Nearly seven out of every 1,000 babies born in Michigan will not live to their first birthday. That rate is more than double when it comes to African American and Native American infants.
As part of its new effort to move the needle on infant mortality, the state is tailoring solutions to different communities. It recently released a draft of its 2019-2022 Mother Infant Health & Equity Improvement Plan (MIHIEP).
Leseliey Welch is a senior public health lecturer at Wayne State University. She's currently leading the development team for Birth Detroit, a women’s wellness and birth center.
Bethany Brown is a certified nurse midwife and assistant director for the nursing program at Central Michigan University. She's also part of the state's regional infant mortality task force for parts of central Michigan, including Isabella County.
Welch says that in order to address the issue of infant mortality in Detroit — which has a rate of 14.2 deaths per 1,000 infants born — it’s important to talk about racism and the “political and socioeconomic conditions” that women face.
“We know that we need to address the challenges — the larger challenges — that families are having. Whether it be around income levels and poverty, whether it is housing, whether it’s transportation access, those larger factors complicate how women are able to access the care that exists,” Welch said.
Isabella County in central Michigan had an infant mortality rate of 11.7 per 1,000 births in 2017. That makes it the highest in the state, though Wayne County had the highest number of infant deaths. Brown says that implicit bias on the part of health care providers plays a role in the quality of care that different populations in that county receive.
“An implicit bias is when a person has these upbringings and beliefs that they may not be completely aware of, and it shapes how we make decisions and care for people,” Brown said.
Welch says that the current disparities in both infant and maternal mortality are rooted in racism, which impacts the resources and opportunities available to women of color. It also impacts the quality of care that they receive from providers, regardless of socioeconomic status or education level.
Brown says that racial and cultural disparities in Isabella County, which is home to the Saginaw Chippewa Indian Tribe of Michigan, also influences quality of care because providers and patients often come from different backgrounds and may have different priorities.
Both Welch and Brown cite programs that are working to address these issues in their respective communities, including plans for Birth Detroit and for “mobile prenatal care or certified nurse midwives” in Isabella County.

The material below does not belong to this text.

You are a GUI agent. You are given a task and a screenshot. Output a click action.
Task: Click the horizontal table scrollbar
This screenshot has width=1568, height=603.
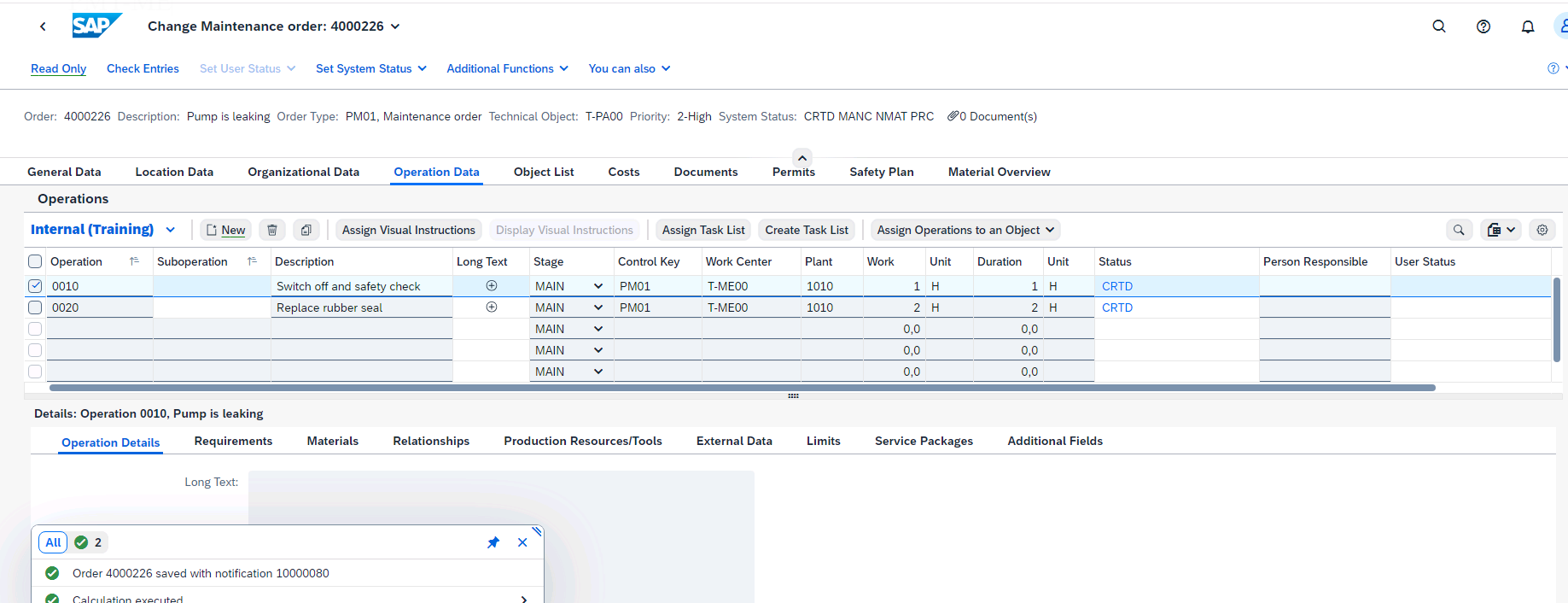pyautogui.click(x=741, y=388)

The state of Michigan has set a target to reach zero preventable infant deaths and zero health disparities among its citizens, a goal that Welch and Brown agree is entirely possible. Welch says it will require going beyond healthcare to improve people's economic opportunity, improving housing, ensuring pay equity, and affordable child care.
“Those things in combination with improving our care systems and enforcing or promoting standards of respectful care at birth and really leveraging community-based models of care and meeting families where they are, we can absolutely do that,” Welch said. “There’s no reason to think we can’t.”